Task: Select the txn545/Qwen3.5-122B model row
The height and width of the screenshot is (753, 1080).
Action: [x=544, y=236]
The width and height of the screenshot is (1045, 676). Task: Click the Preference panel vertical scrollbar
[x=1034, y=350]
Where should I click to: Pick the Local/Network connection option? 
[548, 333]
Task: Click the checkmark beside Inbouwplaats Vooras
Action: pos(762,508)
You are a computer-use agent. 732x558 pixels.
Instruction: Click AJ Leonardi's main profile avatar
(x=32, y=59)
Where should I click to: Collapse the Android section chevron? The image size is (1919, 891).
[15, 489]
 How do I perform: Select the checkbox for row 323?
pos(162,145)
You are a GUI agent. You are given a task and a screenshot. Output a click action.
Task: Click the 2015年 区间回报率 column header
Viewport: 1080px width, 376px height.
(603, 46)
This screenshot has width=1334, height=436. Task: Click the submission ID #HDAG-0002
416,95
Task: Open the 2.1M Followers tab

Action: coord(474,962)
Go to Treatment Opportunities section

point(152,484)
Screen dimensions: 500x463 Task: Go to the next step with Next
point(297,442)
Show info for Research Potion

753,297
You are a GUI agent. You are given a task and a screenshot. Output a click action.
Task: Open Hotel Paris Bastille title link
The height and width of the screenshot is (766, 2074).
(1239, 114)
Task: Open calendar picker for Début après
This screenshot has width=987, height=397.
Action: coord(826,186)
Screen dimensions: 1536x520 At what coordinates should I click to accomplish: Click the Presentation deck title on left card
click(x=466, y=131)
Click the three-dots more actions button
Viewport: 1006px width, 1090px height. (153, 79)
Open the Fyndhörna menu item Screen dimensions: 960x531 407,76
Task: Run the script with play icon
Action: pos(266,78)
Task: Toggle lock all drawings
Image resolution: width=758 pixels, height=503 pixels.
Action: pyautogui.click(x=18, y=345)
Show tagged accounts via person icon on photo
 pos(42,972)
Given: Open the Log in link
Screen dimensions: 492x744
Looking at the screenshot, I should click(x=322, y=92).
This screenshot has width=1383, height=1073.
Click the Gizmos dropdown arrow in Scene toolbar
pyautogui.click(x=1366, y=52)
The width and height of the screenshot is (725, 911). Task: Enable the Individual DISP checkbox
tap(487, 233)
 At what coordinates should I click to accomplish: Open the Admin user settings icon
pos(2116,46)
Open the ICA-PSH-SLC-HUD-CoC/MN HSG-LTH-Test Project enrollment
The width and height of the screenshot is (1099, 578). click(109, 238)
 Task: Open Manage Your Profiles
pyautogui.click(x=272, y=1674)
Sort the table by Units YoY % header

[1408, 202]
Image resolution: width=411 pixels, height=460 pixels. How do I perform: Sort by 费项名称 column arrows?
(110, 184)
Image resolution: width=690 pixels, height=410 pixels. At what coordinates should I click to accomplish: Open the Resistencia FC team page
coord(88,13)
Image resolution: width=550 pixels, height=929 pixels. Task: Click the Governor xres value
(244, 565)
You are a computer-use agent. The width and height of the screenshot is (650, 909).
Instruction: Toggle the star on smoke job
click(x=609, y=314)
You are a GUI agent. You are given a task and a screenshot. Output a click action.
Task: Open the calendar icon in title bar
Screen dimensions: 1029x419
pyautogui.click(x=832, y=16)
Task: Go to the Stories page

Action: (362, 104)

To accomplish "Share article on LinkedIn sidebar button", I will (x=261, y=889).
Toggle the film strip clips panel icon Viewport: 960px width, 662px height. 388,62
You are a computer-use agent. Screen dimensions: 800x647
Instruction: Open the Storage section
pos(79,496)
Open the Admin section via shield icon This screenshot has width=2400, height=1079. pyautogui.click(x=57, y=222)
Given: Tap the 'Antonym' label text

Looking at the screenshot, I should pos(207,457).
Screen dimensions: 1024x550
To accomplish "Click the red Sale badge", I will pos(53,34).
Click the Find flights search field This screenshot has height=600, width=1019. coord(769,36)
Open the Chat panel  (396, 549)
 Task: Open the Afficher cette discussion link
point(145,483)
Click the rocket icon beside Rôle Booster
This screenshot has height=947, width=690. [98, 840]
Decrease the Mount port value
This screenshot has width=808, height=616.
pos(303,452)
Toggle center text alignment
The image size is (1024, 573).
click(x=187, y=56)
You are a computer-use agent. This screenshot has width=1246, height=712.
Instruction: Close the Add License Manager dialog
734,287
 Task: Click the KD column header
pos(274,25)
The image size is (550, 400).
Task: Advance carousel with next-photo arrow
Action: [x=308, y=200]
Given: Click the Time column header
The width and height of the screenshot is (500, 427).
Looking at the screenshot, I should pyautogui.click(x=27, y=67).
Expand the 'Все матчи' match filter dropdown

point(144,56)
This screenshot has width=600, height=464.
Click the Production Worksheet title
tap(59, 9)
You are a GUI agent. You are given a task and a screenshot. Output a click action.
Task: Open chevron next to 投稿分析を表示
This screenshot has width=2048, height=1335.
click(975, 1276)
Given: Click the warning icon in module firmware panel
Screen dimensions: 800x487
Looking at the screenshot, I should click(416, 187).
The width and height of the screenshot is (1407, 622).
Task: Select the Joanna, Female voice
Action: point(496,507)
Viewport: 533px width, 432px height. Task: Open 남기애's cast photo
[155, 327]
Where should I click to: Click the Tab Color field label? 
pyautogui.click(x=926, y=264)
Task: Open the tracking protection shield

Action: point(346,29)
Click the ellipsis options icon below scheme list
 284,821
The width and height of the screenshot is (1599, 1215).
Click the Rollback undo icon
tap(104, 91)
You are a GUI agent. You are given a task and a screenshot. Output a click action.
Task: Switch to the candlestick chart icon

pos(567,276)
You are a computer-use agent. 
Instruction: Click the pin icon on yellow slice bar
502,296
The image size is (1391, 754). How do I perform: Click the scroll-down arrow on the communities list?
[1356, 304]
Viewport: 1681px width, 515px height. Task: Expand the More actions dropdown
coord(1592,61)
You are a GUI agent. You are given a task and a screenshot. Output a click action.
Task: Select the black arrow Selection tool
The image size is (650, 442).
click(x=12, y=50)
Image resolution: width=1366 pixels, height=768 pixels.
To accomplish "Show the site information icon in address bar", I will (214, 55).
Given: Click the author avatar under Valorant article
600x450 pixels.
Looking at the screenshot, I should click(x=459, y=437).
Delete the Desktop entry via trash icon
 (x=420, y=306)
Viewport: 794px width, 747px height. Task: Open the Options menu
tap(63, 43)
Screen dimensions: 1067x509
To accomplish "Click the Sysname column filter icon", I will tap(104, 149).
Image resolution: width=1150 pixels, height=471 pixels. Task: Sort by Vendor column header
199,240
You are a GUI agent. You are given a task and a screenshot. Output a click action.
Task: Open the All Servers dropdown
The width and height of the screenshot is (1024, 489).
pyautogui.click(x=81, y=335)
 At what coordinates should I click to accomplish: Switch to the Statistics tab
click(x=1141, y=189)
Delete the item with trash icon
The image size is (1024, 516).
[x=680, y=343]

---

A word-for-word copy of the material above is required.

▸ **Expected answer**:
Task: Select the txn545/Qwen3.5-122B model row
The height and width of the screenshot is (753, 1080).
Action: [x=544, y=236]
The width and height of the screenshot is (1045, 676). Task: Click the Preference panel vertical scrollbar
[x=1034, y=350]
Where should I click to: Pick the Local/Network connection option? 
[548, 333]
Task: Click the checkmark beside Inbouwplaats Vooras
Action: pos(762,508)
You are a computer-use agent. 732x558 pixels.
Instruction: Click AJ Leonardi's main profile avatar
(x=32, y=59)
Where should I click to: Collapse the Android section chevron? The image size is (1919, 891).
[15, 489]
 How do I perform: Select the checkbox for row 323?
pos(162,145)
You are a GUI agent. You are given a task and a screenshot. Output a click action.
Task: Click the 2015年 区间回报率 column header
Viewport: 1080px width, 376px height.
(603, 46)
This screenshot has width=1334, height=436. Task: Click the submission ID #HDAG-0002
416,95
Task: Open the 2.1M Followers tab

Action: coord(474,962)
Go to Treatment Opportunities section

point(152,484)
Screen dimensions: 500x463 Task: Go to the next step with Next
point(297,442)
Show info for Research Potion

753,297
You are a GUI agent. You are given a task and a screenshot. Output a click action.
Task: Open Hotel Paris Bastille title link
The height and width of the screenshot is (766, 2074).
(1239, 114)
Task: Open calendar picker for Début après
This screenshot has width=987, height=397.
Action: coord(826,186)
Screen dimensions: 1536x520 At what coordinates should I click to accomplish: Click the Presentation deck title on left card
click(x=466, y=131)
Click the three-dots more actions button
Viewport: 1006px width, 1090px height. (153, 79)
Open the Fyndhörna menu item Screen dimensions: 960x531 407,76
Task: Run the script with play icon
Action: pos(266,78)
Task: Toggle lock all drawings
Image resolution: width=758 pixels, height=503 pixels.
Action: pyautogui.click(x=18, y=345)
Show tagged accounts via person icon on photo
 pos(42,972)
Given: Open the Log in link
Screen dimensions: 492x744
Looking at the screenshot, I should click(x=322, y=92).
This screenshot has width=1383, height=1073.
Click the Gizmos dropdown arrow in Scene toolbar
pyautogui.click(x=1366, y=52)
The width and height of the screenshot is (725, 911). Task: Enable the Individual DISP checkbox
tap(487, 233)
 At what coordinates should I click to accomplish: Open the Admin user settings icon
pos(2116,46)
Open the ICA-PSH-SLC-HUD-CoC/MN HSG-LTH-Test Project enrollment
The width and height of the screenshot is (1099, 578). click(109, 238)
 Task: Open Manage Your Profiles
pyautogui.click(x=272, y=1674)
Sort the table by Units YoY % header

[1408, 202]
Image resolution: width=411 pixels, height=460 pixels. How do I perform: Sort by 费项名称 column arrows?
(110, 184)
Image resolution: width=690 pixels, height=410 pixels. At what coordinates should I click to accomplish: Open the Resistencia FC team page
coord(88,13)
Image resolution: width=550 pixels, height=929 pixels. Task: Click the Governor xres value
(244, 565)
You are a computer-use agent. The width and height of the screenshot is (650, 909).
Instruction: Toggle the star on smoke job
click(x=609, y=314)
You are a GUI agent. You are given a task and a screenshot. Output a click action.
Task: Open the calendar icon in title bar
Screen dimensions: 1029x419
pyautogui.click(x=832, y=16)
Task: Go to the Stories page

Action: (362, 104)

To accomplish "Share article on LinkedIn sidebar button", I will (x=261, y=889).
Toggle the film strip clips panel icon Viewport: 960px width, 662px height. 388,62
You are a computer-use agent. Screen dimensions: 800x647
Instruction: Open the Storage section
pos(79,496)
Open the Admin section via shield icon This screenshot has width=2400, height=1079. pyautogui.click(x=57, y=222)
Given: Tap the 'Antonym' label text

Looking at the screenshot, I should pos(207,457).
Screen dimensions: 1024x550
To accomplish "Click the red Sale badge", I will pos(53,34).
Click the Find flights search field This screenshot has height=600, width=1019. coord(769,36)
Open the Chat panel  (396, 549)
 Task: Open the Afficher cette discussion link
point(145,483)
Click the rocket icon beside Rôle Booster
This screenshot has height=947, width=690. [98, 840]
Decrease the Mount port value
This screenshot has width=808, height=616.
pos(303,452)
Toggle center text alignment
The image size is (1024, 573).
click(x=187, y=56)
You are a computer-use agent. This screenshot has width=1246, height=712.
Instruction: Close the Add License Manager dialog
734,287
 Task: Click the KD column header
pos(274,25)
The image size is (550, 400).
Task: Advance carousel with next-photo arrow
Action: [x=308, y=200]
Given: Click the Time column header
The width and height of the screenshot is (500, 427).
Looking at the screenshot, I should pyautogui.click(x=27, y=67).
Expand the 'Все матчи' match filter dropdown

point(144,56)
This screenshot has width=600, height=464.
Click the Production Worksheet title
tap(59, 9)
You are a GUI agent. You are given a task and a screenshot. Output a click action.
Task: Open chevron next to 投稿分析を表示
This screenshot has width=2048, height=1335.
click(975, 1276)
Given: Click the warning icon in module firmware panel
Screen dimensions: 800x487
Looking at the screenshot, I should click(416, 187).
The width and height of the screenshot is (1407, 622).
Task: Select the Joanna, Female voice
Action: point(496,507)
Viewport: 533px width, 432px height. Task: Open 남기애's cast photo
[155, 327]
Where should I click to: Click the Tab Color field label? 
pyautogui.click(x=926, y=264)
Task: Open the tracking protection shield

Action: point(346,29)
Click the ellipsis options icon below scheme list
 284,821
The width and height of the screenshot is (1599, 1215).
Click the Rollback undo icon
tap(104, 91)
You are a GUI agent. You are given a task and a screenshot. Output a click action.
Task: Switch to the candlestick chart icon

pos(567,276)
You are a computer-use agent. 
Instruction: Click the pin icon on yellow slice bar
502,296
The image size is (1391, 754). How do I perform: Click the scroll-down arrow on the communities list?
[1356, 304]
Viewport: 1681px width, 515px height. Task: Expand the More actions dropdown
coord(1592,61)
You are a GUI agent. You are given a task and a screenshot. Output a click action.
Task: Select the black arrow Selection tool
The image size is (650, 442).
click(x=12, y=50)
Image resolution: width=1366 pixels, height=768 pixels.
To accomplish "Show the site information icon in address bar", I will (214, 55).
Given: Click the author avatar under Valorant article
600x450 pixels.
Looking at the screenshot, I should click(x=459, y=437).
Delete the Desktop entry via trash icon
 (x=420, y=306)
Viewport: 794px width, 747px height. Task: Open the Options menu
tap(63, 43)
Screen dimensions: 1067x509
To accomplish "Click the Sysname column filter icon", I will tap(104, 149).
Image resolution: width=1150 pixels, height=471 pixels. Task: Sort by Vendor column header
199,240
You are a GUI agent. You are given a task and a screenshot. Output a click action.
Task: Open the All Servers dropdown
The width and height of the screenshot is (1024, 489).
pyautogui.click(x=81, y=335)
 At what coordinates should I click to accomplish: Switch to the Statistics tab
click(x=1141, y=189)
Delete the item with trash icon
The image size is (1024, 516).
[x=680, y=343]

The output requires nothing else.